─── Fragmento

Vygotski y el Nuevo Modelo Educativo: ¿y si un lugar de repertir tratamos de entender?

Marco Antonio González Villa*

Desde hace algunos años, el nombre del teórico ruso Lev Semionovich Vygotski aparece continuamente en los proyectos, Reformas y Modelos Educativos como parte del fundamento y sustento teórico que le da respaldo y validez a cada propuesta planteada. Sin embargo, existe una continua edición y una lectura entrecortada de sus conceptos, en un entendible afán por defender su postura, resaltando aquellos elementos de la teoría que les sean convenientes, pero minimizando y/o soslayando algunos que disponen de un carácter fundamental y esencial de una mayor profundidad e impacto en cada contexto sociohistórico.
Quisiera aludir en esta ocasión a esta idea mal entendida del Nuevo Modelo Educativo (NME), que anuncian continuamente en la radio, en la que la educación se centrará en los nada nuevos principios del “Aprender a aprender”, “Aprender a suponer”, “Aprender a discernir” “reflexionando”, que, desde los mismos postulados del enfoque Sociocultural, podemos decir, a priori, no tendrán oportunidad de atender.
Basta recordar que para Vygotski cada persona alcanza niveles de desarrollo diferente, por lo que no se puede esperar, sería algo absurdo e ilógico, que todos los alumnos adquieran los mismos conocimientos o desarrollen las mismas habilidades o actitudes. Históricamente la escuela ha demostrado dicha situación, la cual es totalmente independiente a cualquier Modelo Educativo o Reforma; depende más, a nivel cognitivo, de los intereses y las capacidades de cada alumno, no de la didáctica.

──────
─── Extracto de datos

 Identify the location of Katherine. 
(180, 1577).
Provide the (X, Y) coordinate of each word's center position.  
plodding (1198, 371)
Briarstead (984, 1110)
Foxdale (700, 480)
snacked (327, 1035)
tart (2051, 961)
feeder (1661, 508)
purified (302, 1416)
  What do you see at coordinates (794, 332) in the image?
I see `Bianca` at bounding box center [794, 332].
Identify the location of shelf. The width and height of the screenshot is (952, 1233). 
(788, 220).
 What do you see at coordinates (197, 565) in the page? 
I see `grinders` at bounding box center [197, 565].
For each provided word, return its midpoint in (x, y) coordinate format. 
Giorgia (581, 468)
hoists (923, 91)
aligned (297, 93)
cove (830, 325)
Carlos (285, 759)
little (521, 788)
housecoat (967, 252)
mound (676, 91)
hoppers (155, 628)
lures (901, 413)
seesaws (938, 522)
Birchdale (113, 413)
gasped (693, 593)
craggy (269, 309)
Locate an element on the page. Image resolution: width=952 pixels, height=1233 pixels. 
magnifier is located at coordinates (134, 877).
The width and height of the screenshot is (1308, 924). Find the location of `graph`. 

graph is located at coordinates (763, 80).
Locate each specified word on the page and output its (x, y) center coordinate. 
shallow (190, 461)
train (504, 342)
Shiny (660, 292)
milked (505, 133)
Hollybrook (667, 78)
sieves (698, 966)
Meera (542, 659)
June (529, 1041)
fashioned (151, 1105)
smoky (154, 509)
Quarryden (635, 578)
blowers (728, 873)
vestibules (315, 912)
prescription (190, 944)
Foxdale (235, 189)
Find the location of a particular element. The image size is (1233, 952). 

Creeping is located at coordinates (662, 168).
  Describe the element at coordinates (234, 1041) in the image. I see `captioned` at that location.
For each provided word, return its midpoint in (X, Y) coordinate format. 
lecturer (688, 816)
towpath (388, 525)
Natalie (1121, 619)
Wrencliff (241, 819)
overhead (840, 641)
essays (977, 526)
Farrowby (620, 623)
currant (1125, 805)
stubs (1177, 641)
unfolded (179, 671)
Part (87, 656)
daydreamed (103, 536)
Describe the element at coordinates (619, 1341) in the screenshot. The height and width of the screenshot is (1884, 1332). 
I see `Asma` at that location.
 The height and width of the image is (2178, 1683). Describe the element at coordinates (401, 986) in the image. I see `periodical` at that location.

──────

### Tu tarea
Reproduce literalmente el pasaje del texto sobre Vygotski y el Nuevo Modelo Educativo que comienza con "Marco Antonio González" y sigue hasta "cada contexto sociohistórico.". Los datos son un material aparte, sin relación con el texto sobre Vygotski y el Nuevo Modelo Educativo.

### Resultado del ejercicio
Marco Antonio González Villa*

Desde hace algunos años, el nombre del teórico ruso Lev Semionovich Vygotski aparece continuamente en los proyectos, Reformas y Modelos Educativos como parte del fundamento y sustento teórico que le da respaldo y validez a cada propuesta planteada. Sin embargo, existe una continua edición y una lectura entrecortada de sus conceptos, en un entendible afán por defender su postura, resaltando aquellos elementos de la teoría que les sean convenientes, pero minimizando y/o soslayando algunos que disponen de un carácter fundamental y esencial de una mayor profundidad e impacto en cada contexto sociohistórico.